* Dataset records *

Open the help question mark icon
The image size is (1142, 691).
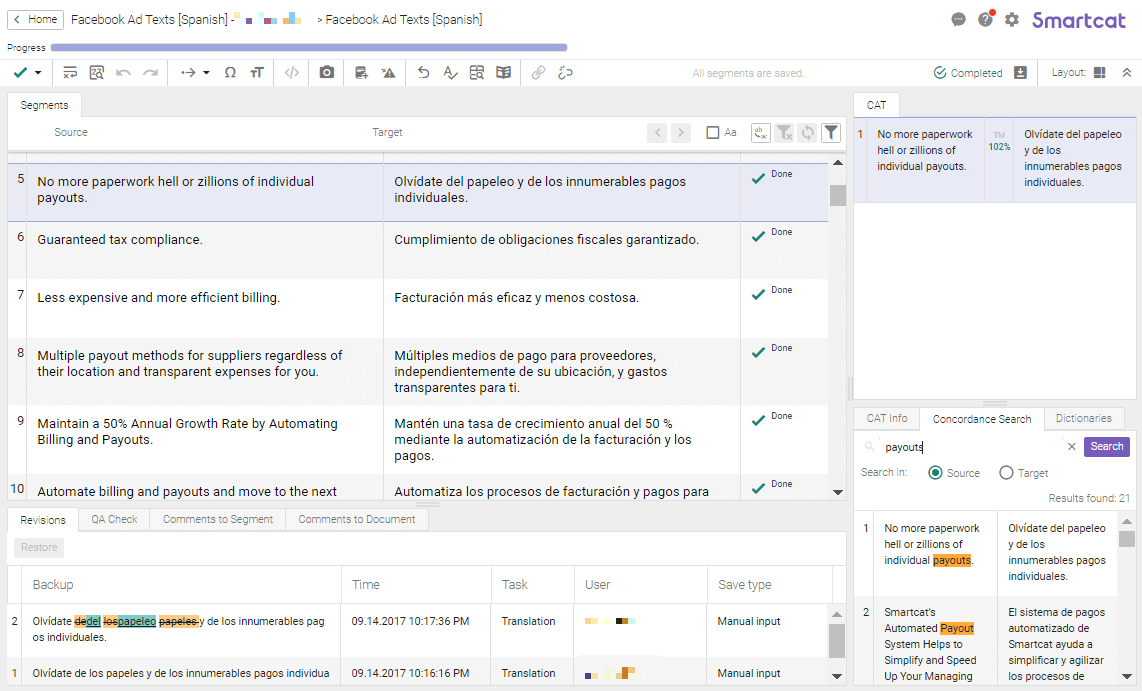pyautogui.click(x=985, y=19)
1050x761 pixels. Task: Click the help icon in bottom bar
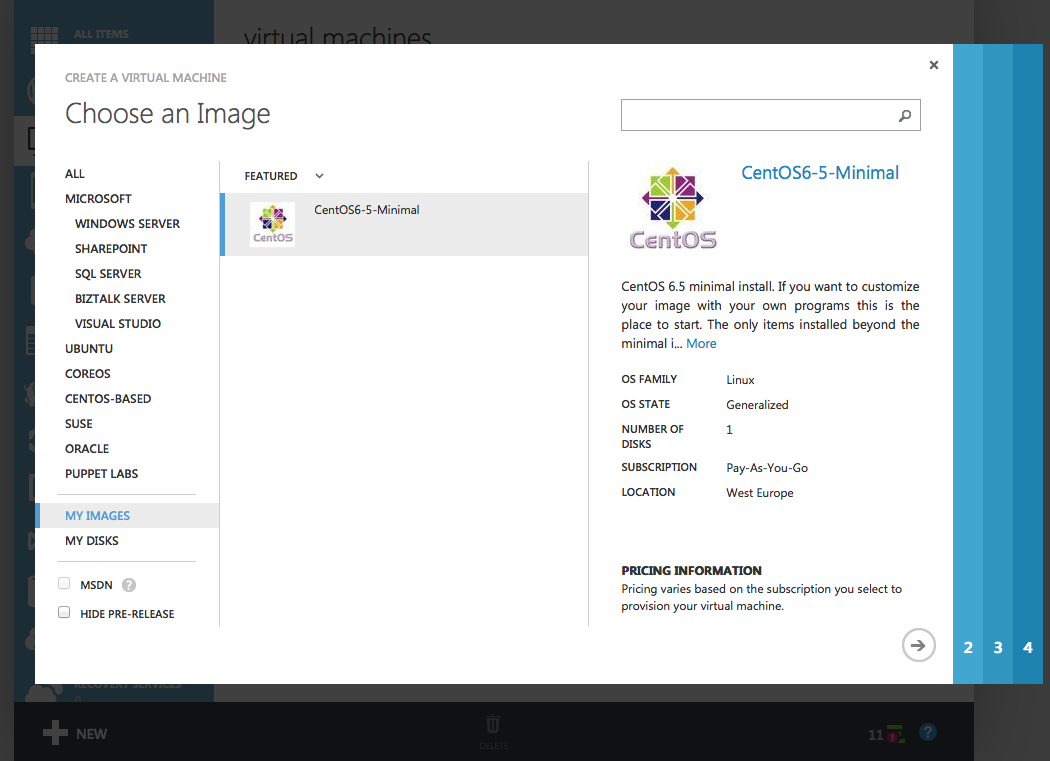(x=928, y=733)
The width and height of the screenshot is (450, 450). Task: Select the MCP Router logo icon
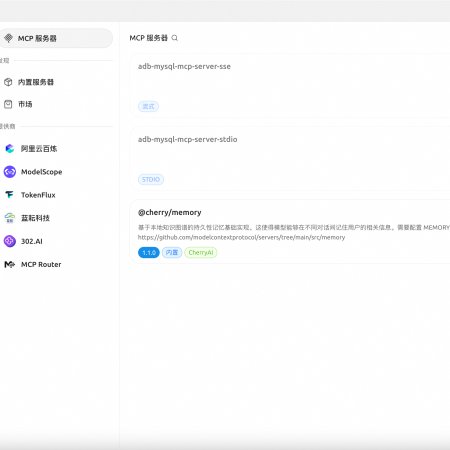click(x=10, y=264)
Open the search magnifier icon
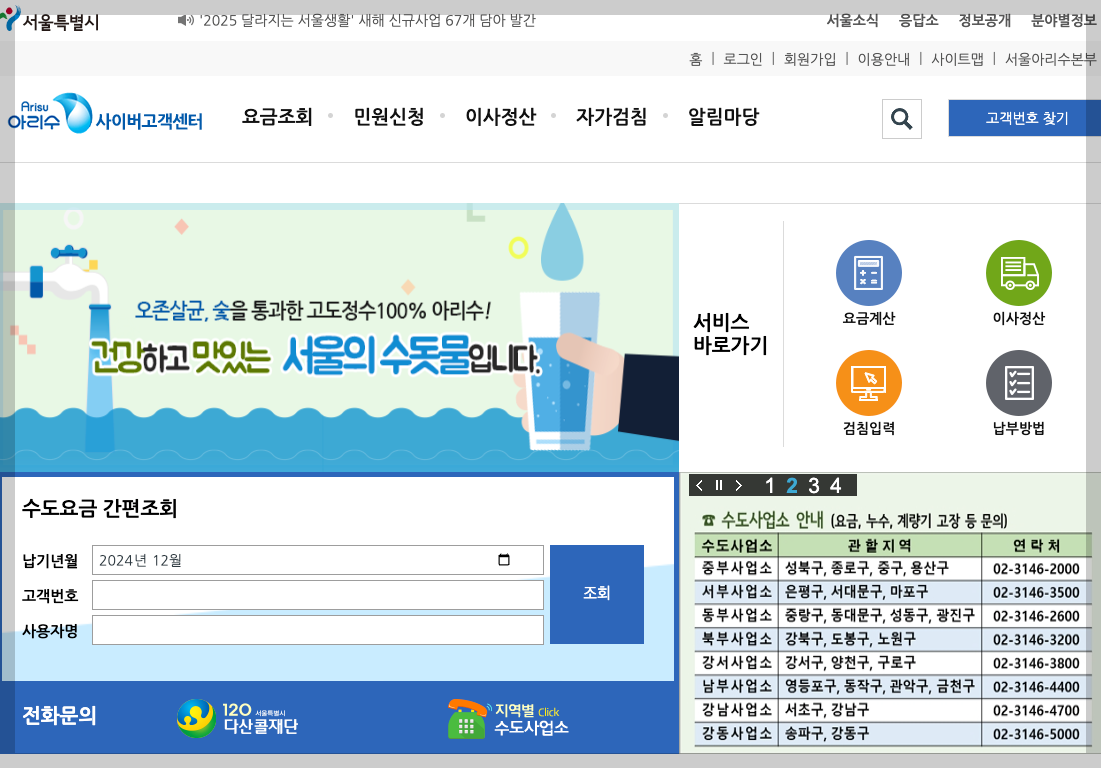1101x768 pixels. [901, 118]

* Your objective *
Could the entries above be written out word for word, with no pictures?

* Response for this exercise *
Open the help question mark icon
The image size is (1142, 691).
pyautogui.click(x=985, y=19)
1050x761 pixels. Task: Click the help icon in bottom bar
(x=928, y=733)
The width and height of the screenshot is (450, 450). Task: Select the MCP Router logo icon
click(x=10, y=264)
Open the search magnifier icon
1101x768 pixels. [901, 118]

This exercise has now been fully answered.